*** Opening DATA TO EXAMINE ***

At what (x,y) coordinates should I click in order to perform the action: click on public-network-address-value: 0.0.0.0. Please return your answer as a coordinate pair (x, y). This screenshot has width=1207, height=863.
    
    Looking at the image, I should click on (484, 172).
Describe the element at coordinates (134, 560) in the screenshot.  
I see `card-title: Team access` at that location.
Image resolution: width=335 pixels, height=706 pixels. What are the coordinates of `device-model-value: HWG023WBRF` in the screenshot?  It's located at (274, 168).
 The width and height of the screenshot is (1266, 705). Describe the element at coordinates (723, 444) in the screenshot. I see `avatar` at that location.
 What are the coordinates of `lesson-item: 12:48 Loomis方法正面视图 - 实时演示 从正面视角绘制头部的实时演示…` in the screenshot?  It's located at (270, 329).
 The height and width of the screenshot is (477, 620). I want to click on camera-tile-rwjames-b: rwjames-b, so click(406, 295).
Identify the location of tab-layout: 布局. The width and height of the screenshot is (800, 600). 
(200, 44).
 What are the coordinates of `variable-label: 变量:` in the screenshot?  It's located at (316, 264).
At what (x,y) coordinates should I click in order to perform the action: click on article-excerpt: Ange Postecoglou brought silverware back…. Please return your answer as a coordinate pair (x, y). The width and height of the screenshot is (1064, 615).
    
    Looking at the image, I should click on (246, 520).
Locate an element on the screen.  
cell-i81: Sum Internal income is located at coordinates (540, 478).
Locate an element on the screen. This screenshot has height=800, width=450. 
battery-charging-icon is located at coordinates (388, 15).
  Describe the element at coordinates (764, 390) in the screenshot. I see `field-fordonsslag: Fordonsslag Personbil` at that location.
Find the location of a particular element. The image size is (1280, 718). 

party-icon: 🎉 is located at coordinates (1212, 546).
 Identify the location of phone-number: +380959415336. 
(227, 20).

*** Closing DATA TO EXAMINE ***

EXERCISE INSTRUCTIONS: Show every line in the entries above that contains the word "should", copied word for word.

SOLUTION TO THIS PROBLEM:
At what (x,y) coordinates should I click in order to perform the action: click on public-network-address-value: 0.0.0.0. Please return your answer as a coordinate pair (x, y). This screenshot has width=1207, height=863.
    Looking at the image, I should click on (484, 172).
At what (x,y) coordinates should I click in order to perform the action: click on article-excerpt: Ange Postecoglou brought silverware back…. Please return your answer as a coordinate pair (x, y). The width and height of the screenshot is (1064, 615).
    Looking at the image, I should click on (246, 520).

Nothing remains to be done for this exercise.